Behind the scenes, the coalition has agreed on the use of the German army inside Germany itself. The coalition pact states that the “development guidelines” for the army set out in the White Paper of 2016 are to be “consistently pursued”. The White Paper explicitly advocates the use of the army domestically. The section “Domestic deployment and services of the Bundeswehr” states that “the armed forces can support the police in effectively fighting accidents under narrow conditions and exercise sovereign tasks involving the use of interventionist and coercive powers”.

The real motives for these monstrous plans are bluntly laid out in a document issued by the European Union Institute for Security Studies entitled “What ambitions for European Defence 2020”. The document regards the task of future military operations to be the “shielding the global rich from the tensions and problems of the poor”.

“As the proportion of the world population living in misery and frustration will remain massive, the tensions and spillover between their world and that of the rich will continue to grow,” it continues. “Technology is shrinking the world into a global village, but it is a village on the verge of revolution. While we have an increasingly integrated elite community, we also face increasingly explosive tensions from the poorer strata below.”

Social inequality in Germany and Europe has continued to increase since the paper was first published in English in 2009. While the vast majority of the population fights for sheer survival, a small upper class elite has acquired astronomical assets.
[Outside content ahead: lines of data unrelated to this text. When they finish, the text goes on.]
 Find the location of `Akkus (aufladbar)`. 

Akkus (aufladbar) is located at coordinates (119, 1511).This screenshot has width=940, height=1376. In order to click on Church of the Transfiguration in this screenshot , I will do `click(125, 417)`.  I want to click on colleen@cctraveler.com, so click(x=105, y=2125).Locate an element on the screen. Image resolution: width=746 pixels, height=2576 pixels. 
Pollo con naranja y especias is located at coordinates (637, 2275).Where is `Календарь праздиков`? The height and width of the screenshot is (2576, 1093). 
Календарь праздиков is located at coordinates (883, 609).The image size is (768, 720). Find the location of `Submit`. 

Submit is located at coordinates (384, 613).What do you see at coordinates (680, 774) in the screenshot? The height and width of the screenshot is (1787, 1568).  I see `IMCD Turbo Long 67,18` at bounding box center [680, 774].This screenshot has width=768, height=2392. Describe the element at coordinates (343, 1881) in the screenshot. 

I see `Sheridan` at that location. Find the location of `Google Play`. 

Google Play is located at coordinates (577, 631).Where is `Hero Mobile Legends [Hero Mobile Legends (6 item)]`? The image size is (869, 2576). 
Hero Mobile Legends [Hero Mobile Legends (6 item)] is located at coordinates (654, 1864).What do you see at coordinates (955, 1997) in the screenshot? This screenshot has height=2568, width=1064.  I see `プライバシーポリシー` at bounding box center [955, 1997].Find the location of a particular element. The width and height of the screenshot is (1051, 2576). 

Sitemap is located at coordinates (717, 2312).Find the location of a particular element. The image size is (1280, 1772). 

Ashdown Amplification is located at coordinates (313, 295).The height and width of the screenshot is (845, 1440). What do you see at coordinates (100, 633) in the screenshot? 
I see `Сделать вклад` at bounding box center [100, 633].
A study published at the beginning of the year by the German Institute for Economic Research (DIW) found that the 45 richest households in Germany own assets worth €214 billion, equivalent to the wealth of the poorer half of the entire population.

The activation of Schnöggersdorf is a warning. One-hundred years ago, the Social Democratic government under Reich President Friedrich Ebert and Defence Minister Gustav Noske relied on the military to quell the November Revolution of 1918-1919 and assassinate the revolutionary socialists Rosa Luxemburg and Karl Liebknecht. Today, the ruling class is once again preparing to suppress mounting popular opposition against social cuts, militarism and war by military means.